If you want an academic account of the organization, please consider the following work:
Establishing a Pure Land on Earth: The Foguang Buddhist Perspective on Modernization and Globalization (Topics in Contemporary Buddhism) by Stuart Chandler (May 30, 2004) http://books.google.com/books?id=OkEy4_ ... &q&f=false
Venerable Xingyun's work is also readily available in English (and of course Chinese and to some extent Japanese as well).
Foguangshan does a lot of charity work and focuses heavily on humanism (hence the name Humansitic Buddhism or 人間佛教). You'll find Foguangshan temples all over the world, but they're mostly by and large for Chinese people.
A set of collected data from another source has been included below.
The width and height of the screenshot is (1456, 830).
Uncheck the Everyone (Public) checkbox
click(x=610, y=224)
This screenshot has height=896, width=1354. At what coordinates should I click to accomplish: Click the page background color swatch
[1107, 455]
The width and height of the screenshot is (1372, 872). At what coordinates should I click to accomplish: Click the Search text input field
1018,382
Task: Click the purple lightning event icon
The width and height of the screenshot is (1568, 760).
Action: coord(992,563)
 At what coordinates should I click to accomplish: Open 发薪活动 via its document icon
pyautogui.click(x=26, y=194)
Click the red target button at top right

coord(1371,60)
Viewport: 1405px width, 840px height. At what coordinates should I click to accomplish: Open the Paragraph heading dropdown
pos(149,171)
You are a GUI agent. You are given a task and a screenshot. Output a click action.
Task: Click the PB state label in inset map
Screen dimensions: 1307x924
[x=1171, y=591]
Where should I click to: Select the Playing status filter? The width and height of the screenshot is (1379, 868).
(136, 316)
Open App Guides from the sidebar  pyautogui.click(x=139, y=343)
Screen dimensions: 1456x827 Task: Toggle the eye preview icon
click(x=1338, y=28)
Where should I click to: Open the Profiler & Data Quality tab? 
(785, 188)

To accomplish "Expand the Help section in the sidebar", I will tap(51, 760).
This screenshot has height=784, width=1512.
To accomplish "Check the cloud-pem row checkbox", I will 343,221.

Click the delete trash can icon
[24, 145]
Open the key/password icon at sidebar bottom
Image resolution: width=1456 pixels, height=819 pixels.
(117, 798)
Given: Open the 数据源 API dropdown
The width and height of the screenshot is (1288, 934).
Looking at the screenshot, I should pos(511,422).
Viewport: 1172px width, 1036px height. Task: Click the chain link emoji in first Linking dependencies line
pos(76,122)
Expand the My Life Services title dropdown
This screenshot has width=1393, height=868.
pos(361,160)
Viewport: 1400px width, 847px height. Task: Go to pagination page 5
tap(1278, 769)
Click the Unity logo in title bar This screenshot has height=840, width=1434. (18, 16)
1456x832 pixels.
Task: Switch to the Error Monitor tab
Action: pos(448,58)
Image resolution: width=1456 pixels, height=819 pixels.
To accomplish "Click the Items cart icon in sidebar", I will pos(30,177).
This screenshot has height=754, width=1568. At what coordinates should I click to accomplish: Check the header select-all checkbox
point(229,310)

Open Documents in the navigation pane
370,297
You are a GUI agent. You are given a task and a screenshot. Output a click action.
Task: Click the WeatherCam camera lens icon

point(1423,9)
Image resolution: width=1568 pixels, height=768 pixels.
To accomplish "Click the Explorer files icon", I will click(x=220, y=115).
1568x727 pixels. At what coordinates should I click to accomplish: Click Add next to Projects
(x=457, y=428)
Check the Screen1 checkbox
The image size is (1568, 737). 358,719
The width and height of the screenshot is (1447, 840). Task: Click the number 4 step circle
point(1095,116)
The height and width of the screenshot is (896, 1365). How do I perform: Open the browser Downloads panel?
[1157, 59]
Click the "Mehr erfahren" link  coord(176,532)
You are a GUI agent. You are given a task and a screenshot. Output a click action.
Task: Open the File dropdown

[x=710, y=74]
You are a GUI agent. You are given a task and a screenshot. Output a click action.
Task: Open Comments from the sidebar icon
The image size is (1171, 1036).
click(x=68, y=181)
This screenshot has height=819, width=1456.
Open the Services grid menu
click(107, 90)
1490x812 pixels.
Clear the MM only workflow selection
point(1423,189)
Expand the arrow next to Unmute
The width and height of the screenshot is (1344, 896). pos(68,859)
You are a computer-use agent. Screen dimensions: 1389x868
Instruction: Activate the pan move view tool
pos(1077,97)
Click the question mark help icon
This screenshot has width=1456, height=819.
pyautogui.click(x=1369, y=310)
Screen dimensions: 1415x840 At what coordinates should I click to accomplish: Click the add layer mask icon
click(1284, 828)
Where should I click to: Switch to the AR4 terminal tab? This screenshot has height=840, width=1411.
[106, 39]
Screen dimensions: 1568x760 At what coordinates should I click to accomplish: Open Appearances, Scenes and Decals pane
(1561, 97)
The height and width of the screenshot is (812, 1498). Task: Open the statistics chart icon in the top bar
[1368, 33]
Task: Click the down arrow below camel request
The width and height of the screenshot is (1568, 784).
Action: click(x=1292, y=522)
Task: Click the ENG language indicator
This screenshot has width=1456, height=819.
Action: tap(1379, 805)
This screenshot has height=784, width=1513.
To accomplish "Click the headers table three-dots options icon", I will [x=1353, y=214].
They might have a few non-Chinese members, but Foguangshan is essentially tailored for Chinese people. I don't know of many non-Chinese who really think highly of Venerable Xingyun the founder either, but then a lot of Chinese people, both young and old, find him charismatic and his teachings quite appealing.
Still, that is changing. They're in the process of training monks and nuns who are competent both linguistically and culturally in non-Chinese cultures. I don't know how successful that will be for the foreseeable future because like I said Foguangshan despite their all embracing humanistic ideology at the end of the day is Chinese Buddhism for Chinese people. They're quite benevolent, compassionate and generous, but there are huge cultural barriers that exist if Humanistic Buddhism as they teach it is to be really recognized by western Buddhists.